According to the [Version 2, Beta1 BPMN specification], the primary goal of the Business Process Modeling Notation (BPMN) “is to provide a notation that is readily understandable by all business users, from the business analysts that create the initial drafts of the processes, to the technical developers responsible for implementing the technology that will perform those processes, and finally, to the business people who will manage and monitor those processes. Thus, BPMN creates a standardized bridge for the gap between the business process design and process implementation. Another goal, but no less important, is to ensure that XML languages designed for the execution of business processes, such as WSBPEL (Web Services Business Process Execution Language), can be visualized with a business-oriented notation.”
Since BPMN 2.0 is not yet published as a standard, we probably will not complete this piece in the near future. See BPMN for an overview and links, and BPMN 1.2 tutorial for a more complete overview/tutorial of the prior (current) version of BPMN - Daniel K. Schneider 16:13, 23 July 2010 (UTC).
BPMN version 2.0 and core elements
The new revision of BPMN, 2.0 has more than 100 graphical elements in its full set. Since BPMN is a very complex language it is structured in terms of extensibility layers.
The basic categories of BPMN 2.0 include flow objects, data, connecting objects, swimlanes and artifacts. From these elements, the draft specification then expands into layers that add specialized markers to these elements.
- Layer one
The core elements are grouped into three "packages": infrastructure (foundation?), common elements (to be used by layer two), and services (elements for modeling services and infrastructures).
- Layer two
defines extensions for three diagram types: process, choreography, and collaboration.
- Layer three
The third layer defines extensions for humans, data, activities, and conversations.

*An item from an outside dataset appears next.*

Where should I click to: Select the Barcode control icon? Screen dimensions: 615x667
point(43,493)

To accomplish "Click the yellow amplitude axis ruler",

Let's now have a look at core elements
Flow objects
Flow objects define the behavior of a business process and include events, activities and gateways.
Activities
An activity can be generically described as work that an organization performs.
Events
Events represent something that "happens" during the course of a business process. An event will affect the flow of a process. An event is usually triggered by a cause and it will have an impact (result).
There are three kinds of events:
- Start
- Intermediate
- End
Gateways
Gateways represent decisions, forking and joining of flows.
Data
Data include five elements:
- Data Objects
- Data Inputs
- Data Outputs
- Data Stores
- Properties
Connecting objects
Connection of flow objects
- Sequence Flow
- Message Flow
- Association
- Data Association
Swimlanes and Pools
- Lanes
- Pools
Artifacts
provide additional information about the process
- Group
- Text Annotation
PBMN 2.0 diagrams
(draft)
Collaboration
A collaboration is a collection of participants shown as Pools, their interactions as shown by Message Flow, and may include Processes within the Pools and/or Choreographies between the Pools.
Process
A Process describes a sequence or flow of Activities in an organization with the objective of carrying out work. In BPMN a Process is a graph of flow elements, which are a set of activities, events, gateways, and sequence flow.
Conversations
Conversations define message exchanges between pools and are a simpler version of collaboration if we understood right.
Choreographies
Choreographies represent sets of tasks performed by participants. A Choreography is a kind of process that focuses on how participants coordinate their interactions through the exchange of messages.